The chapter on lessons from China is also stimulating. China has had perhaps the most Christians of any country. Conservative estimates claim about 50 million Christians there today, in a population of one billion (pp. 247, 250). Amazing growth has characterized China's churches since as late as 1976 when believers faced persecution. House churches sprang up, and the vast majority worship in these, though others attend open churches. Prayer meetings are as much as 3-4 hours long, most Christians fast often, the tone and volume is intensely earnest, and the spirit is one of unity. Scriptural language is used, with long quotations interspersed and promises claimed. Prayer is on all occasions, in accord with Eph 6:18, with heavy reliance on the Spirit. "Answered prayer is probably the most common cause of new conversions in China" (p. 253). Christians talk to God with empathy, crying while they pray, interceding for persecuted believers and backsliders, and expressing their thankfulness.

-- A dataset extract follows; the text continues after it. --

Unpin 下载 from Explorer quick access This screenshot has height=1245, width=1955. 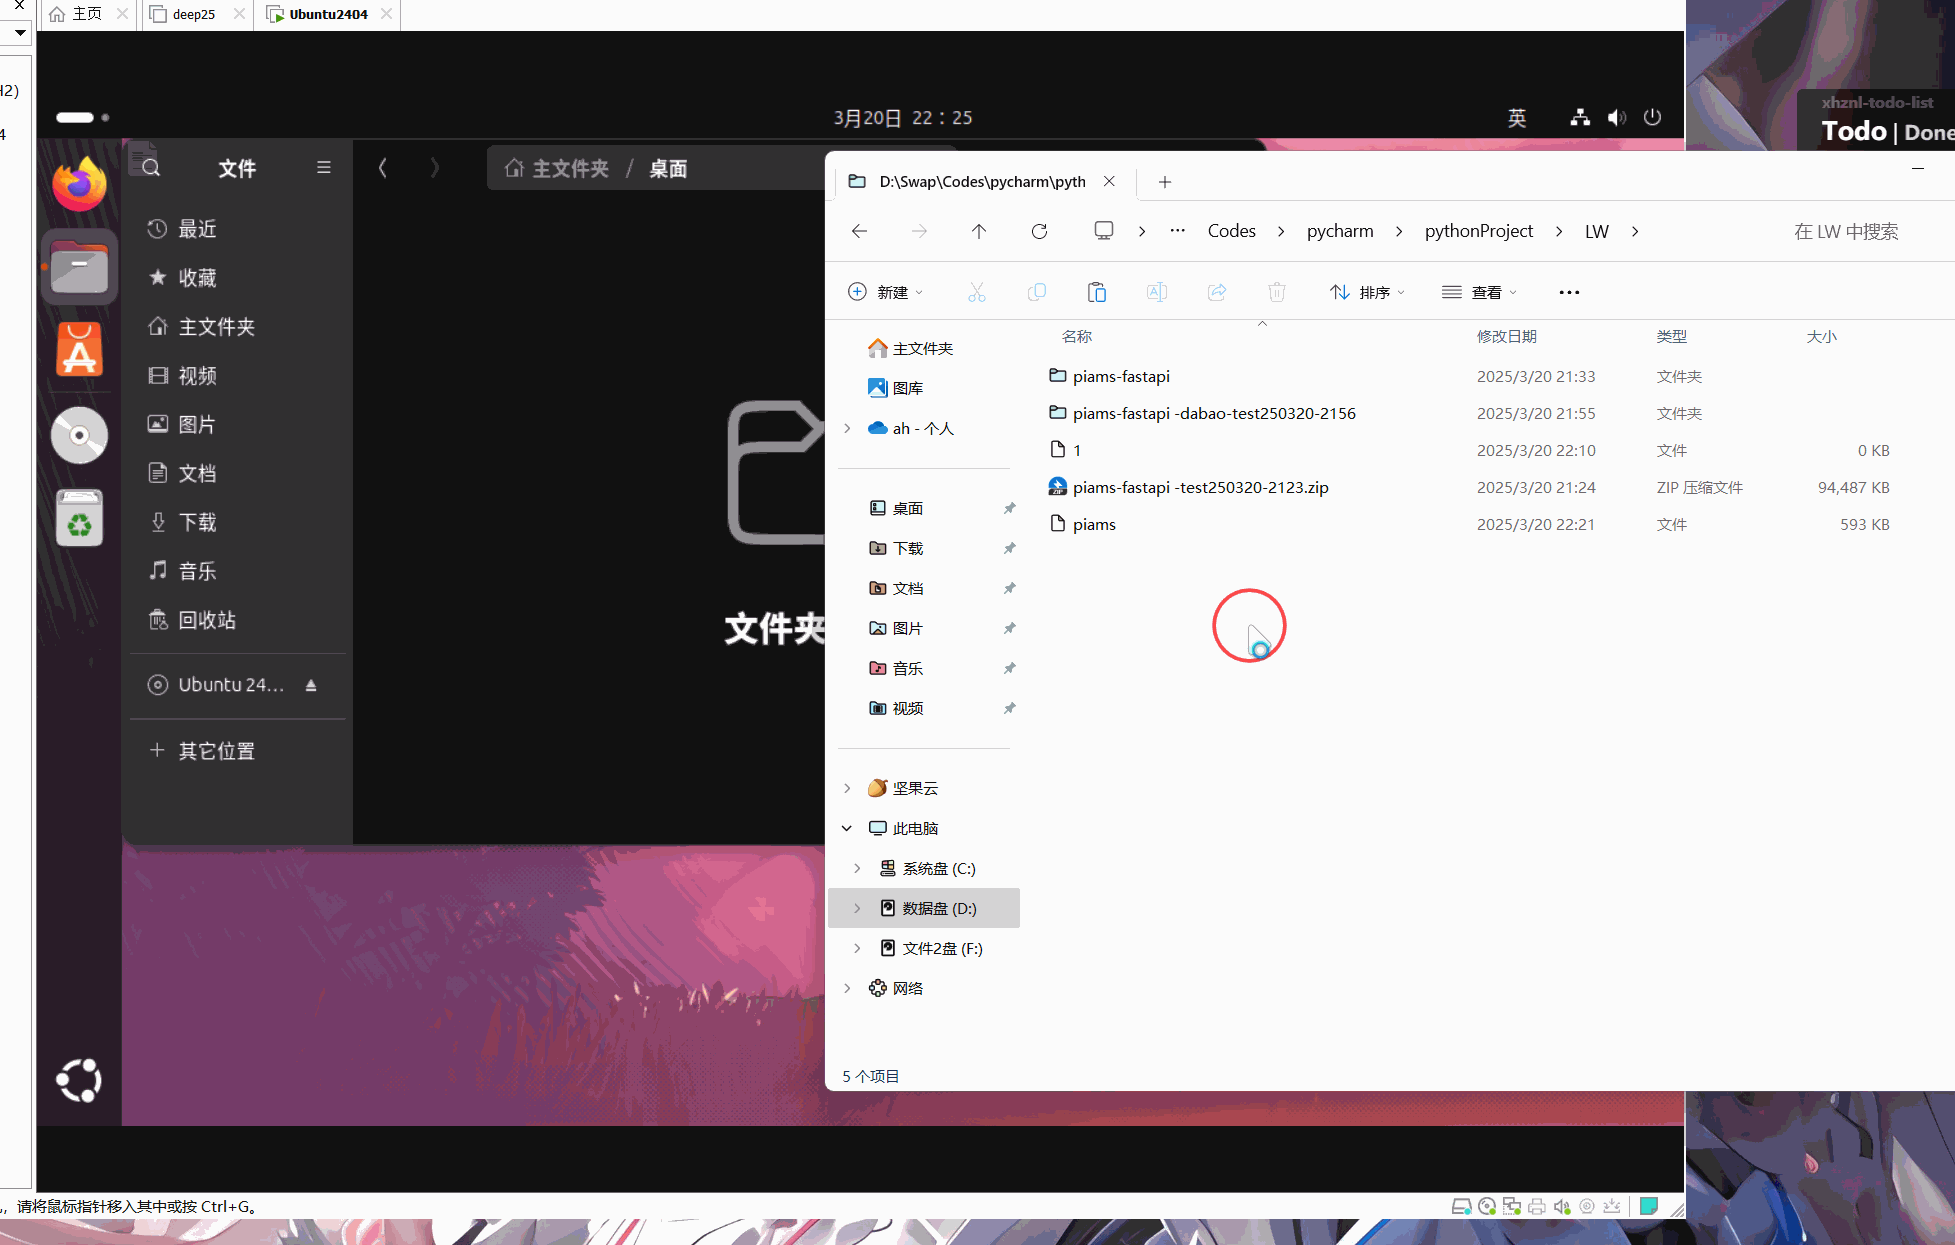pyautogui.click(x=1009, y=548)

Other chapters recount prayer habits of Latin America, Africa, and the Puritans (a chapter just as stimulating as the ones on Korea and China). The Puritans prayed fervently with an awareness of God's majesty and presence. They were persistent and sensitive to God's will as revealed in His Word. They prayed to enhance God's glory and advance His kingdom. Some gave such a large place to intercession that they had hourly communion with the Lord.

Felicity Houghton, a member of the South American Missionary Society, describes her personal experience. She finds much help in the prayers of others (church and family), praying with others, and letting the Word fill her heart and shape her prayers. A prayer notebook is an asset, in addition to books on prayer, hymns, and prayer letters. Commitment to honor God's name according to the Disciples' Prayer of Matthew 6 is beneficial. A factor that draws out her prayer is the sense that others are counting on her intercessions.

The valuable book has one puzzling statement: "Prayer in Habakkuk, in a country overrun by godless, foreign armies . . ." (p. 20). The foreign army of Babylon was yet to come, but Habakkuk 3 shows Habakkuk's preparedness for it because of God's sufficiency. Not everyone will agree with the writer who says prayers of adoration represent "an advanced and higher form of prayer than those prayers that are full of complaints and requests" (p. 56). If requests are God's will, prompted by His Spirit for His glory, why are prayers of adoration necessarily a higher form? In either case, the person praying is highly pleasing to God. Scripture does not rank the aspects of prayer (praise, thanksgiving, confession, petition, intercession, etc.) in this manner.

All in all, the book blends so many features of prayer that it can be of immense spiritual benefit to a serious Christian who patiently reads it.